■ **Assignment**: Once you have read the entries, copy all of them exactly.

Saved entries
###

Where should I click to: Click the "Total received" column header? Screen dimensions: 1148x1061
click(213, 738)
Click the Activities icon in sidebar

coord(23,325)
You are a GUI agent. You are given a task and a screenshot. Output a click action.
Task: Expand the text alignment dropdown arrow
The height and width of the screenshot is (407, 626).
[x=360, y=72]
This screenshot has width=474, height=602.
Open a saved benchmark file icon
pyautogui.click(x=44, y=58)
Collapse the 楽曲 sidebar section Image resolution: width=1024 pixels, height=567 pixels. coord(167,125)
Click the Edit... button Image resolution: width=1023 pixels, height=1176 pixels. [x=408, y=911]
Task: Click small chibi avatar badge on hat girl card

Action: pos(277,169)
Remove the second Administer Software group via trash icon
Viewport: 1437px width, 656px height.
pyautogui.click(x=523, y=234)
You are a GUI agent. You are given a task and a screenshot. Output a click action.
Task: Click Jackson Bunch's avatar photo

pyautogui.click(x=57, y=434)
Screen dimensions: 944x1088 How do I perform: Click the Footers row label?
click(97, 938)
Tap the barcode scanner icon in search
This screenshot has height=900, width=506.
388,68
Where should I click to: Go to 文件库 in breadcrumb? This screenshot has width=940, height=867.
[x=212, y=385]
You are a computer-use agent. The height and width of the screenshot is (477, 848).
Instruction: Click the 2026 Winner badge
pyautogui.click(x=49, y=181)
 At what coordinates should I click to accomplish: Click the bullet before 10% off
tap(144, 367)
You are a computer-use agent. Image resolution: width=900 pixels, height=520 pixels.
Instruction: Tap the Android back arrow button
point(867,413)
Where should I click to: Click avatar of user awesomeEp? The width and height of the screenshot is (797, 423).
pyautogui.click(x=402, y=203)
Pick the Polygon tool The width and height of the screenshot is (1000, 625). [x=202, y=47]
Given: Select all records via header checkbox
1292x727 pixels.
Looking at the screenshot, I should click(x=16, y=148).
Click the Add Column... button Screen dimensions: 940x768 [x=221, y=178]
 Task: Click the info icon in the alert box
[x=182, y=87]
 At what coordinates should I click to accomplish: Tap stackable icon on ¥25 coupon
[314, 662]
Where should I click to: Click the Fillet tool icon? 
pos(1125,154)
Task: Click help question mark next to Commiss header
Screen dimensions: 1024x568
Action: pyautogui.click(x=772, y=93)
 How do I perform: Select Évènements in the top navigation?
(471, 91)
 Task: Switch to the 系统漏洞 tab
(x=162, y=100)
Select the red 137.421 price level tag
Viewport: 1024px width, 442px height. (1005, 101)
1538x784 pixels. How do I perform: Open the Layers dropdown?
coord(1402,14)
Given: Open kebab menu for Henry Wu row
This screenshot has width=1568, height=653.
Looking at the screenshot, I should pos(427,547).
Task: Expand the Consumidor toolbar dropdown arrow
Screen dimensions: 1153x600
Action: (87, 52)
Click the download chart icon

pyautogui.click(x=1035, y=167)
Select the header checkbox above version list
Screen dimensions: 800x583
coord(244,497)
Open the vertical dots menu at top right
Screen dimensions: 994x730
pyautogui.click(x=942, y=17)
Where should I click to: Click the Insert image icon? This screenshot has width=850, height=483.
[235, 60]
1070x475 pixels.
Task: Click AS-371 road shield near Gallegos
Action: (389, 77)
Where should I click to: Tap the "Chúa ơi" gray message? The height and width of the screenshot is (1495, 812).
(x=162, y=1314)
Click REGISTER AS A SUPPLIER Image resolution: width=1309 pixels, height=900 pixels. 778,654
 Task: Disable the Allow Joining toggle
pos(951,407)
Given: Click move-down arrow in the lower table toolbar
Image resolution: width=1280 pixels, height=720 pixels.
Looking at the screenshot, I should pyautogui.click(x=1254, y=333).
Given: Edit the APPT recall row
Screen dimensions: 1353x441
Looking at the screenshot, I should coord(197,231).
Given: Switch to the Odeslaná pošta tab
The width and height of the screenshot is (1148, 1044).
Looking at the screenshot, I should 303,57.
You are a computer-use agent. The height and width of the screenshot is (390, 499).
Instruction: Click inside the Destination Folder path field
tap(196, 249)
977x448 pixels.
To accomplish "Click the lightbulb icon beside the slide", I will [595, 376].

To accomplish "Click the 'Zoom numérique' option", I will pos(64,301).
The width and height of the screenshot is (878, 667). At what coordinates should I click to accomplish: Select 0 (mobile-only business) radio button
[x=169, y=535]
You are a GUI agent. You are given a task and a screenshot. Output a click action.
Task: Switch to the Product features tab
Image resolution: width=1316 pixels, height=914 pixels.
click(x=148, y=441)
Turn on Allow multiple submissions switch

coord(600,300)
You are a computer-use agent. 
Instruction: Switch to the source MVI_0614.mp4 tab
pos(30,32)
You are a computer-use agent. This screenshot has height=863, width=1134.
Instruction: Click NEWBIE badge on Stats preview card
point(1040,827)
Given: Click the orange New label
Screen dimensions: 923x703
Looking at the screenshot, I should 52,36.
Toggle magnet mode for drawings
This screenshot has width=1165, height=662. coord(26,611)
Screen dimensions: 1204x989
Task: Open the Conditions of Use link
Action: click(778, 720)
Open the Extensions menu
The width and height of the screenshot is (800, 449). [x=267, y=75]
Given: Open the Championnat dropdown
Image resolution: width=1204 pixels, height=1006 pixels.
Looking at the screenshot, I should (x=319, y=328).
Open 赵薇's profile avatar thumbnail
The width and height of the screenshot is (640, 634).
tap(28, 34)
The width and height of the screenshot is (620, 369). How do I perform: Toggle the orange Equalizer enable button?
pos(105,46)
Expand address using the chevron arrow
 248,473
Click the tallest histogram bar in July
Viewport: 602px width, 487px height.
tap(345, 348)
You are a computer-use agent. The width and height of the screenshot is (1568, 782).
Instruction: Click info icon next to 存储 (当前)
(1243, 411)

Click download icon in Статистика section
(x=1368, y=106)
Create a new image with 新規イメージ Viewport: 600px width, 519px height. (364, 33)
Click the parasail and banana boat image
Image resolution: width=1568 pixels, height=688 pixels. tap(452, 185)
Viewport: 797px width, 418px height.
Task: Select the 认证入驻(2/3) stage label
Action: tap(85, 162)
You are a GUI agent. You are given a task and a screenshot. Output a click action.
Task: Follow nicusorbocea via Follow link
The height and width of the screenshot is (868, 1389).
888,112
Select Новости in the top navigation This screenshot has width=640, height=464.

###

■ **Answer**:
Where should I click to: Click the "Total received" column header? Screen dimensions: 1148x1061
click(213, 738)
Click the Activities icon in sidebar

coord(23,325)
You are a GUI agent. You are given a task and a screenshot. Output a click action.
Task: Expand the text alignment dropdown arrow
The height and width of the screenshot is (407, 626).
[x=360, y=72]
This screenshot has width=474, height=602.
Open a saved benchmark file icon
pyautogui.click(x=44, y=58)
Collapse the 楽曲 sidebar section Image resolution: width=1024 pixels, height=567 pixels. coord(167,125)
Click the Edit... button Image resolution: width=1023 pixels, height=1176 pixels. [x=408, y=911]
Task: Click small chibi avatar badge on hat girl card

Action: pos(277,169)
Remove the second Administer Software group via trash icon
Viewport: 1437px width, 656px height.
pyautogui.click(x=523, y=234)
You are a GUI agent. You are given a task and a screenshot. Output a click action.
Task: Click Jackson Bunch's avatar photo

pyautogui.click(x=57, y=434)
Screen dimensions: 944x1088 How do I perform: Click the Footers row label?
click(97, 938)
Tap the barcode scanner icon in search
This screenshot has height=900, width=506.
388,68
Where should I click to: Go to 文件库 in breadcrumb? This screenshot has width=940, height=867.
[x=212, y=385]
You are a computer-use agent. The height and width of the screenshot is (477, 848).
Instruction: Click the 2026 Winner badge
pyautogui.click(x=49, y=181)
 At what coordinates should I click to accomplish: Click the bullet before 10% off
tap(144, 367)
You are a computer-use agent. Image resolution: width=900 pixels, height=520 pixels.
Instruction: Tap the Android back arrow button
point(867,413)
Where should I click to: Click avatar of user awesomeEp? The width and height of the screenshot is (797, 423).
pyautogui.click(x=402, y=203)
Pick the Polygon tool The width and height of the screenshot is (1000, 625). [x=202, y=47]
Given: Select all records via header checkbox
1292x727 pixels.
Looking at the screenshot, I should click(x=16, y=148).
Click the Add Column... button Screen dimensions: 940x768 [x=221, y=178]
 Task: Click the info icon in the alert box
[x=182, y=87]
 At what coordinates should I click to accomplish: Tap stackable icon on ¥25 coupon
[314, 662]
Where should I click to: Click the Fillet tool icon? 
pos(1125,154)
Task: Click help question mark next to Commiss header
Screen dimensions: 1024x568
Action: pyautogui.click(x=772, y=93)
 How do I perform: Select Évènements in the top navigation?
(471, 91)
 Task: Switch to the 系统漏洞 tab
(x=162, y=100)
Select the red 137.421 price level tag
Viewport: 1024px width, 442px height. (1005, 101)
1538x784 pixels. How do I perform: Open the Layers dropdown?
coord(1402,14)
Given: Open kebab menu for Henry Wu row
This screenshot has width=1568, height=653.
Looking at the screenshot, I should pos(427,547).
Task: Expand the Consumidor toolbar dropdown arrow
Screen dimensions: 1153x600
Action: (87, 52)
Click the download chart icon

pyautogui.click(x=1035, y=167)
Select the header checkbox above version list
Screen dimensions: 800x583
coord(244,497)
Open the vertical dots menu at top right
Screen dimensions: 994x730
pyautogui.click(x=942, y=17)
Where should I click to: Click the Insert image icon? This screenshot has width=850, height=483.
[235, 60]
1070x475 pixels.
Task: Click AS-371 road shield near Gallegos
Action: (389, 77)
Where should I click to: Tap the "Chúa ơi" gray message? The height and width of the screenshot is (1495, 812).
(x=162, y=1314)
Click REGISTER AS A SUPPLIER Image resolution: width=1309 pixels, height=900 pixels. 778,654
 Task: Disable the Allow Joining toggle
pos(951,407)
Given: Click move-down arrow in the lower table toolbar
Image resolution: width=1280 pixels, height=720 pixels.
Looking at the screenshot, I should pyautogui.click(x=1254, y=333).
Given: Edit the APPT recall row
Screen dimensions: 1353x441
Looking at the screenshot, I should coord(197,231).
Given: Switch to the Odeslaná pošta tab
The width and height of the screenshot is (1148, 1044).
Looking at the screenshot, I should 303,57.
You are a computer-use agent. The height and width of the screenshot is (390, 499).
Instruction: Click inside the Destination Folder path field
tap(196, 249)
977x448 pixels.
To accomplish "Click the lightbulb icon beside the slide", I will [595, 376].

To accomplish "Click the 'Zoom numérique' option", I will pos(64,301).
The width and height of the screenshot is (878, 667). At what coordinates should I click to accomplish: Select 0 (mobile-only business) radio button
[x=169, y=535]
You are a GUI agent. You are given a task and a screenshot. Output a click action.
Task: Switch to the Product features tab
Image resolution: width=1316 pixels, height=914 pixels.
click(x=148, y=441)
Turn on Allow multiple submissions switch

coord(600,300)
You are a computer-use agent. 
Instruction: Switch to the source MVI_0614.mp4 tab
pos(30,32)
You are a computer-use agent. This screenshot has height=863, width=1134.
Instruction: Click NEWBIE badge on Stats preview card
point(1040,827)
Given: Click the orange New label
Screen dimensions: 923x703
Looking at the screenshot, I should 52,36.
Toggle magnet mode for drawings
This screenshot has width=1165, height=662. coord(26,611)
Screen dimensions: 1204x989
Task: Open the Conditions of Use link
Action: click(778, 720)
Open the Extensions menu
The width and height of the screenshot is (800, 449). [x=267, y=75]
Given: Open the Championnat dropdown
Image resolution: width=1204 pixels, height=1006 pixels.
Looking at the screenshot, I should (x=319, y=328).
Open 赵薇's profile avatar thumbnail
The width and height of the screenshot is (640, 634).
tap(28, 34)
The width and height of the screenshot is (620, 369). How do I perform: Toggle the orange Equalizer enable button?
pos(105,46)
Expand address using the chevron arrow
 248,473
Click the tallest histogram bar in July
Viewport: 602px width, 487px height.
tap(345, 348)
You are a computer-use agent. The width and height of the screenshot is (1568, 782).
Instruction: Click info icon next to 存储 (当前)
(1243, 411)

Click download icon in Статистика section
(x=1368, y=106)
Create a new image with 新規イメージ Viewport: 600px width, 519px height. (364, 33)
Click the parasail and banana boat image
Image resolution: width=1568 pixels, height=688 pixels. tap(452, 185)
Viewport: 797px width, 418px height.
Task: Select the 认证入驻(2/3) stage label
Action: tap(85, 162)
You are a GUI agent. You are given a task and a screenshot. Output a click action.
Task: Follow nicusorbocea via Follow link
The height and width of the screenshot is (868, 1389).
888,112
Select Новости in the top navigation This screenshot has width=640, height=464.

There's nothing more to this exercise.